Exercise goal:
Treat the line containing "Accionistas e inversores" as the last one, and return every line exactly from the first line of the material below up to it.

The data:
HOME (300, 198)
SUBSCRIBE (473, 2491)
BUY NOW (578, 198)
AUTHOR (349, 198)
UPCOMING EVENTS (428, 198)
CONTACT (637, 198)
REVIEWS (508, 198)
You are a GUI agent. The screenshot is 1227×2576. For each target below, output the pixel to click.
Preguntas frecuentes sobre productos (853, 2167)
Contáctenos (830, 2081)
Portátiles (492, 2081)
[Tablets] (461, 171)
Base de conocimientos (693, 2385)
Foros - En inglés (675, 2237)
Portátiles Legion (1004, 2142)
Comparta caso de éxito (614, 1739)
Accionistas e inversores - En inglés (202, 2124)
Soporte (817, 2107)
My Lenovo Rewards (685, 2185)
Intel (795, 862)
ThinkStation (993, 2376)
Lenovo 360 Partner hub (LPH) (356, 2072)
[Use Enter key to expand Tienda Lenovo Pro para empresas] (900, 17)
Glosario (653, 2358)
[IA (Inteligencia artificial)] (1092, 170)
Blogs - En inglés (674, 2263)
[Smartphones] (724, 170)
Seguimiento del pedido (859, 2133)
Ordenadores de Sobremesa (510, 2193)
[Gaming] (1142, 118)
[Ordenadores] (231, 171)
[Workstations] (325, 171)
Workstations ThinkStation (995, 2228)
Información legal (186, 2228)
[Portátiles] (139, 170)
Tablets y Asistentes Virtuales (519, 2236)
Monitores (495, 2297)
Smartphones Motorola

Output for this task:
HOME (300, 198)
SUBSCRIBE (473, 2491)
BUY NOW (578, 198)
AUTHOR (349, 198)
UPCOMING EVENTS (428, 198)
CONTACT (637, 198)
REVIEWS (508, 198)
You are a GUI agent. The screenshot is 1227×2576. For each target below, output the pixel to click.
Preguntas frecuentes sobre productos (853, 2167)
Contáctenos (830, 2081)
Portátiles (492, 2081)
[Tablets] (461, 171)
Base de conocimientos (693, 2385)
Foros - En inglés (675, 2237)
Portátiles Legion (1004, 2142)
Comparta caso de éxito (614, 1739)
Accionistas e inversores - En inglés (202, 2124)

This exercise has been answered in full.